## Work required:
Below is a block of entries; repeat exactly the lines starting at the line that contains "Comics from October (99, 1475)" and ending at the line that contains "Utakmice (853, 149)", both included.

Entries taken from a collection
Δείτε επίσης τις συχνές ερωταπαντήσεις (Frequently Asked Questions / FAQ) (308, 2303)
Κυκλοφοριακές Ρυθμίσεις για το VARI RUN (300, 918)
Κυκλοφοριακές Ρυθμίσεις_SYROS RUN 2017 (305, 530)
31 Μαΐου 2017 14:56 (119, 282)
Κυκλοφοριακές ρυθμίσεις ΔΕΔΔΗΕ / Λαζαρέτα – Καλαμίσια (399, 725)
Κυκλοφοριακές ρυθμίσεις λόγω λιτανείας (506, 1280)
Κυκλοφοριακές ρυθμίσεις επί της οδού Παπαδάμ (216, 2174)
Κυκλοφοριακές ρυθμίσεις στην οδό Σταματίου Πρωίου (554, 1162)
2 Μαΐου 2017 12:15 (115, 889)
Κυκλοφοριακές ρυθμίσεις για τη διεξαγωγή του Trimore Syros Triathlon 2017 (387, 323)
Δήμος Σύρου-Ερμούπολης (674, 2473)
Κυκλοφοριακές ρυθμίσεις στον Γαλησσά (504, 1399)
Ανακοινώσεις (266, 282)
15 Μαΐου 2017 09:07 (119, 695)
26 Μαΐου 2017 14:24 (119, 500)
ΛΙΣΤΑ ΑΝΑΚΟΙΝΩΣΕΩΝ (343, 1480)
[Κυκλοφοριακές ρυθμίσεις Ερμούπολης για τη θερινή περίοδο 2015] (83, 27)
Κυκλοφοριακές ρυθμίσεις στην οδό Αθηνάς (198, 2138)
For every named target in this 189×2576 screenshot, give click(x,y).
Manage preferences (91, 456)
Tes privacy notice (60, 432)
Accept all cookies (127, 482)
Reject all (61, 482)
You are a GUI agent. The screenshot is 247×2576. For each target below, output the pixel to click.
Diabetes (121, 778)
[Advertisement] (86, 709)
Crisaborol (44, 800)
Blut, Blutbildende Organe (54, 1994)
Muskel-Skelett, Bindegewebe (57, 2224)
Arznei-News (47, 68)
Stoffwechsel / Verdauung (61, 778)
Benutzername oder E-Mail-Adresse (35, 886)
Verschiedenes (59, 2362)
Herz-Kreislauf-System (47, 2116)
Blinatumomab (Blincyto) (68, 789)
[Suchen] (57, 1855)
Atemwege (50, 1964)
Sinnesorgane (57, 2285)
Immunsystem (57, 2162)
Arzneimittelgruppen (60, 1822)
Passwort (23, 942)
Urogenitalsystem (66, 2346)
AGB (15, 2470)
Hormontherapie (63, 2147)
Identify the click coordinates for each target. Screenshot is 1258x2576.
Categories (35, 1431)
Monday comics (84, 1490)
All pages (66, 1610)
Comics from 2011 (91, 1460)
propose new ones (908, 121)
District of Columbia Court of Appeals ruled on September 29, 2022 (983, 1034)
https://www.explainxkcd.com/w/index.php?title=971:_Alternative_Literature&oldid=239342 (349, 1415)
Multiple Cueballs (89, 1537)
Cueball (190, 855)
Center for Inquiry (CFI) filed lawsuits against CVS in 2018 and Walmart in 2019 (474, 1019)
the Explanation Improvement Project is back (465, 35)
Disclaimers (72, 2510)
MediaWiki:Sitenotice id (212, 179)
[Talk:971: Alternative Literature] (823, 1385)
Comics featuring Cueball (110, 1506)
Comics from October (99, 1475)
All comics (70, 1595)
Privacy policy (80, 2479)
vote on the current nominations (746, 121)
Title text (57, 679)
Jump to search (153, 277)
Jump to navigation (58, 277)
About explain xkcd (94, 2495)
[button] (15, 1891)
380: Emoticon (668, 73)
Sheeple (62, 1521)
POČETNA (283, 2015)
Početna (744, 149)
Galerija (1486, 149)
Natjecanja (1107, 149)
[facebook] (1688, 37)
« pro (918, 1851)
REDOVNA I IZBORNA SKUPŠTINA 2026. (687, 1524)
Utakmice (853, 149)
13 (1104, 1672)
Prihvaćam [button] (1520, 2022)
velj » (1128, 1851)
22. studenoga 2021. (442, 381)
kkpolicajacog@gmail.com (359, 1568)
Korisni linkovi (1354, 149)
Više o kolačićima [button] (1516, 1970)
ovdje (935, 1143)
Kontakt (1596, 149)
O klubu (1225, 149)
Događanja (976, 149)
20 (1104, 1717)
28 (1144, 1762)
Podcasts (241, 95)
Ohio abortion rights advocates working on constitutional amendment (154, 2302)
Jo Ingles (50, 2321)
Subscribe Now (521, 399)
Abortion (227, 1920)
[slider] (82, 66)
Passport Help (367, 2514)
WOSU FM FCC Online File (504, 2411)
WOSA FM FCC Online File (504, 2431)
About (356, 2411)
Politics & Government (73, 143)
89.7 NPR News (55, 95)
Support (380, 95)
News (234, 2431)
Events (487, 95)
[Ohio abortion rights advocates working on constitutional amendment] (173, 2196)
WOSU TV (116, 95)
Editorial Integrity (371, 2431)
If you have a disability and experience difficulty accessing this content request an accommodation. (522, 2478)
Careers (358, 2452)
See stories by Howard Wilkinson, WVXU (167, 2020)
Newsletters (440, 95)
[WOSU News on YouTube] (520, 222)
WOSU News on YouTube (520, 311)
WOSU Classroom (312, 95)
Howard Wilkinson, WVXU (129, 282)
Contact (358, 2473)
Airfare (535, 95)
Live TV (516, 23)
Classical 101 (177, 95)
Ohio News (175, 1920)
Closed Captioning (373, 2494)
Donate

## Task output:
Comics from October (99, 1475)
All comics (70, 1595)
Privacy policy (80, 2479)
vote on the current nominations (746, 121)
Title text (57, 679)
Jump to search (153, 277)
Jump to navigation (58, 277)
About explain xkcd (94, 2495)
[button] (15, 1891)
380: Emoticon (668, 73)
Sheeple (62, 1521)
POČETNA (283, 2015)
Početna (744, 149)
Galerija (1486, 149)
Natjecanja (1107, 149)
[facebook] (1688, 37)
« pro (918, 1851)
REDOVNA I IZBORNA SKUPŠTINA 2026. (687, 1524)
Utakmice (853, 149)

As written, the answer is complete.